A nineteenth-century boarding school story with a twist beginning with not one but two murders. The victims are Mrs Constance Plackett, headmistress of St Ethelreda’s School for Young Ladies and her brother Mr Aldous Godding and the cause appears to be poisoned veal cutlets. Instead of phoning the emergency services the seven pupils, led by Smooth Kitty Heaton, decide to bury the bodies in the garden and plant a cherry tree on top. Why? In order to remain at the school and avoid returning home to their collectively uncaring parents.
Hiding their actions and trying to create the illusion everything is normal leads the girls into deeper and deeper difficulties, particularly for Stout Alice Brooks who has to impersonate the deceased headmistress on a number of occasions.

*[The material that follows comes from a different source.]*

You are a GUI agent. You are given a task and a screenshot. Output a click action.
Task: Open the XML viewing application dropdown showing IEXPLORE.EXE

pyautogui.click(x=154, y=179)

Her acting ability comes in handy here as does Dour Elinor Siever’s skill with make-up. All seven students are shown to have useful skills of different kinds; even Disgraceful Mary Jane Marshall’s flair for flirtation comes in handy though the epithets attached to the seven students’ names feel a little over used at times. However, the story moves forward at a rapid pace with more than a touch of humour as the level of intrigue and deception deepens and the secrets of the deceased and also other characters, including the rather suspicious Dr Snelling and Barnes the love struck housekeeper unfold.
But who committed the murders and are the girls in danger? Pocked Louise Dudley turns out to be an excellent sleuth and eventually reveals the killer. Working together saves the day for the scandalous sisterhood in this enjoyable farce by the author of the 2014 Carnegie shortlisted listed book All the Truth That’s in Me.